Nawet w samej stolicy coraz trudniej sprzedać lokum na rynku wtórnym. Pojawia się coraz więcej ofert, które nie znajdują nabywców.– Nie sądzę, abyśmy w najbliższym czasie mieli do czynienia ze wzrostem cen, z wyjątkiem apartamentów – twierdzi Dariusz Witkowski, pośrednik z firmy Maxon.

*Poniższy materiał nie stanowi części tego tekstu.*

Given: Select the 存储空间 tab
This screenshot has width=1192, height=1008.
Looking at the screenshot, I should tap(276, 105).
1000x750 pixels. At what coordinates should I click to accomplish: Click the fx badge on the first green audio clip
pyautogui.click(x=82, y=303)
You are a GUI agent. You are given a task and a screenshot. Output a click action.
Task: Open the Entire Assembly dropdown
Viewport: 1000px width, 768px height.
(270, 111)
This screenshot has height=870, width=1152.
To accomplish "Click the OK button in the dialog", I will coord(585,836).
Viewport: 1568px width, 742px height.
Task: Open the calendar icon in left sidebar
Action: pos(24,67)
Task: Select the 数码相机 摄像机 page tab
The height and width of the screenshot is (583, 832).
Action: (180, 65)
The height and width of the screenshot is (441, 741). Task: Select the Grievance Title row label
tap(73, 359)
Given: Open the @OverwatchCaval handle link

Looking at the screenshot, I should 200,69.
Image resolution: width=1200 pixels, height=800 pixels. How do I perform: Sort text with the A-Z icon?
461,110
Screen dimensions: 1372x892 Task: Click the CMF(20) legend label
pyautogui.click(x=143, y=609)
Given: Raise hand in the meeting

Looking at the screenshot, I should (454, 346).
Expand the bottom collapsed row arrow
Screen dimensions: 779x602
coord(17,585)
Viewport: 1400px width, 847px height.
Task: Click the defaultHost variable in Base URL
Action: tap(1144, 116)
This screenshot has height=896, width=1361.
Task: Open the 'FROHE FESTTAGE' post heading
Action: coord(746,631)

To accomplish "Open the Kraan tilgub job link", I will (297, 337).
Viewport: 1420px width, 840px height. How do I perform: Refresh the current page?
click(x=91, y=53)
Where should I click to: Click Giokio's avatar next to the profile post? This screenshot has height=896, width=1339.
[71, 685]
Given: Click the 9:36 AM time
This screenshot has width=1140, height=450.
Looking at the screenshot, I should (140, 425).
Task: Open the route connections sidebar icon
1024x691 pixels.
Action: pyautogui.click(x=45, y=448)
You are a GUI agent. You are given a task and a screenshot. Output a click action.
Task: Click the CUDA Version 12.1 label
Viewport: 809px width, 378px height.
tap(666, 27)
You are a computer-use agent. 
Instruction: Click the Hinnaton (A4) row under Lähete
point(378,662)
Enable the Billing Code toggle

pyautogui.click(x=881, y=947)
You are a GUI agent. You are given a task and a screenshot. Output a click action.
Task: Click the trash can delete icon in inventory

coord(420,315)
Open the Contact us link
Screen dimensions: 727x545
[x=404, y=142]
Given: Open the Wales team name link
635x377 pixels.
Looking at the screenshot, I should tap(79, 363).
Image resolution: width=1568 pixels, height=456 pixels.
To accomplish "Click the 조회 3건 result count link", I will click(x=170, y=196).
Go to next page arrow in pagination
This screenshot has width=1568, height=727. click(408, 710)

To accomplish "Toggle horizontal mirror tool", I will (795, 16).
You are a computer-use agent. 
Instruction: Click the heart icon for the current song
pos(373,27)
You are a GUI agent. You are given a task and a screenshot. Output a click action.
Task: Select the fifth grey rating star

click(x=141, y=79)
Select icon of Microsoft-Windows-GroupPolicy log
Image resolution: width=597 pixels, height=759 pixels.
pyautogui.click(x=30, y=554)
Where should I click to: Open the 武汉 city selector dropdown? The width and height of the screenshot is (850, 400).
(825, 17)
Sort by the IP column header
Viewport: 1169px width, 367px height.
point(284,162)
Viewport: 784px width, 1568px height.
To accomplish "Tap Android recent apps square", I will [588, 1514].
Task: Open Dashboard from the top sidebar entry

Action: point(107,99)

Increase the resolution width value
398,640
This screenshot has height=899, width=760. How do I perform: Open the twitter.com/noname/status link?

Najwięcej chętnych jest na mieszkania mniejsze, jedno-lub dwupokojowe, najmniejsze natomiast zainteresowanie wzbudzają mieszkania w wielkiej płycie, zwłaszcza duże. Klienci coraz bardziej zwracają uwagę na to, z czego budynek został zbudowany i gdzie się znajduje. A to przekłada się na ceną lokum. – Im dalej od centrum, tym taniej. Im gorszy materiał budynku, tym taniej. Ta tendencja będzie się pogłębiać – twierdzi Witkowski.
Co dalej? – Czeka nas stabilizacja rynku. Jeszcze przez jakiś czas na sprzedaż mogą być wystawiane nowe mieszkania przez osoby, których sytuacja kredytowa ulega pogorszeniu. Wydaje się jednak, że stały dopływ „nowych warszawiaków” może skutecznie neutralizować ewentualne zwiększenie podaży i zahamować dalsze obniżki cen. Stabilizacja cen może mieć też wpływ na pewną stabilizację stałego popytu.
W stolicy Małopolski sytuacja podobna – więcej mieszkań na sprzedaż, mniej chętnych na ich zakup. – Po zastoju w listopadzie, grudniu i styczniu, obserwujemy pewne ożywienie na rynku nieruchomości. Pojawiła się pewna grupa osób, która kupowała mieszkania po to, by je po jakimś czasie odsprzedać z zyskiem. Wielu z nich korzystało z kredytów i dziś chcą się ich szybko pozbyć – mówi Jan Zieleniewski, szef biura nieruchomości Inter-Polmex. – Jednak większość właścicieli zaczyna od wysokich cen, licząc, że uda się je sprzedać. Z upływem czasu niechętnie, ale cenę obniżają – dodaje.
Ceny transakcyjne znacznie różnią się od ofertowych, nawet o 15 procent.– Pośrednikom obecnie znacznie trudniej się pracuje. Muszą wykazać się większym zaangażowaniem i poświęcić znacznie więcej pracy, aby doprowadzić do transakcji. Ale są także i plusy. Łatwiej pozyskać ofertę od sprzedającego. Do tej pory wielu z nich w ogóle nie chciało z pośrednikami rozmawiać – twierdzi Zieleniewski.